Die Knie sollten eine Linie bilden und der Oberkörper gerade gehalten werden
Nun widmen wir uns dem Gegenspieler: dem Oberschenkelbeuger. Dementsprechend fällt die Dehnübung andersherum aus. Stell dich wieder auf ein Bein, winkle das andere an und zieh es auf Hüfthöhe nach oben, indem du das Bein unterhalb des Knies greifst. Diese Dehnung sollte sich auch spürbar auf den Gluteus Maximus (den Pomuskel) auswirken. Lehn dich an eine Wand, wenn es dir schwerfällt, das Gleichgewicht zu halten.
Ausgangsposition
Angewinkeltes Bein im Stand mit den Händen Richtung Brust ziehen …
… dasselbe für das linke Bein wiederholen.
Wiederum versuchen, den Oberkörper gerade zu halten.
Nun dehnen wir die Waden. Such dir eine Wand oder einen festverankerten Widerstand und stemme dich im Stand mit den Händen dagegen. Jetzt machst du einen Ausfallschritt nach hinten und drückst das hintere Bein durch, sodass die Hacke Richtung Boden zieht. Diese Position wiederum halten, während du die Spannung in der Wade spürst und dann die Seite wechseln.
Gegen ein unbewegliches Hindernis stemmen, …

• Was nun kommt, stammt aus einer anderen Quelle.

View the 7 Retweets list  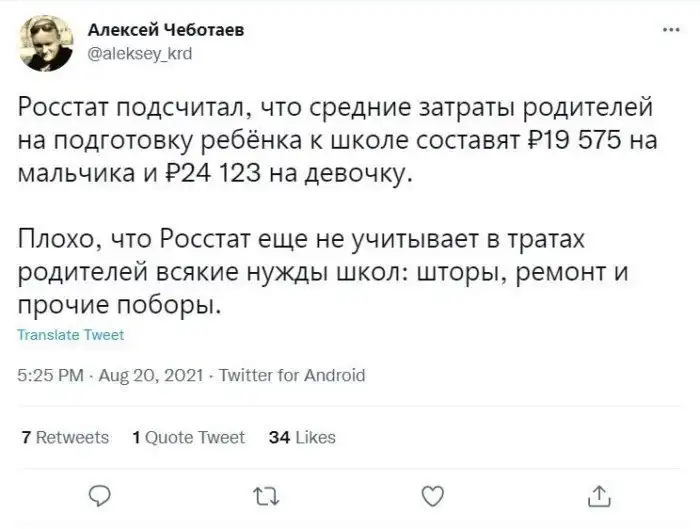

… und zu dehnendes Bein durchstrecken. Dasselbe für das andere Bein wiederholen
Auch die Beininnenseiten sollten nicht vergessen werden. Hierzu gibt es eine dynamische Dehnübung: Ausgangsposition ist der gerade Stand, dann folgt ein seitlicher Ausfallschritt mit Gewichtsverlagerung nach rechts. Knick das rechte Bein langsam ein und streck das linke Bein langsam aus. Wenn das Bein vollständig ausgestreckt ist, sollte die Position wieder einen Moment gehalten werden, bevor du auf die andere Seite wechselst. Auch in der mittleren Position, in der beide Beine gestreckt sind, sollest du kurz verharren.
Ausgangsposition
Seitlicher Ausfallschritt...
...ein Bein durchstrecken, das andere anwinkeln. Seitenwechsel
Abschließend möchten wir dir noch eine Yoga-Übung vorstellen, nämlich den "Herabschauenden Hund". Zuerst geht es in den Vierfüßler-Stand, wobei die Hände genau unter den Schulten stehen und die Knie mit den Händen und Füßen eine Linie bilden sollten. Nun richtest du das Becken auf, indem du dich mit den Händen und Füßen in den Boden drückst. Idealerweise siehst du nun in der Seitenansicht wie ein Dreieck aus. Versuch, mit dich mit den Hacken dem Boden zu nähern und die Position für ein paar Sekunden zu halten.
Vierfüßler-Stand. Becken aufrichten und Hacken nach unten drücken
Da viele Übungen beidseitig ausgeführt werden, kommt bei der Ausübung aller Übungen hintereinander mit mehreren Wiederholungen natürlich mehr Zeitaufwand als fünf Minuten zusammen. Dennoch lohnt sich die Investition und wenn du die Übungen, wie vorgeschlagen, während unvermeidlicher Wartezeiten durchführst, hast du doppelt gewonnen und wirst beim Radfahren noch mehr Spaß haben.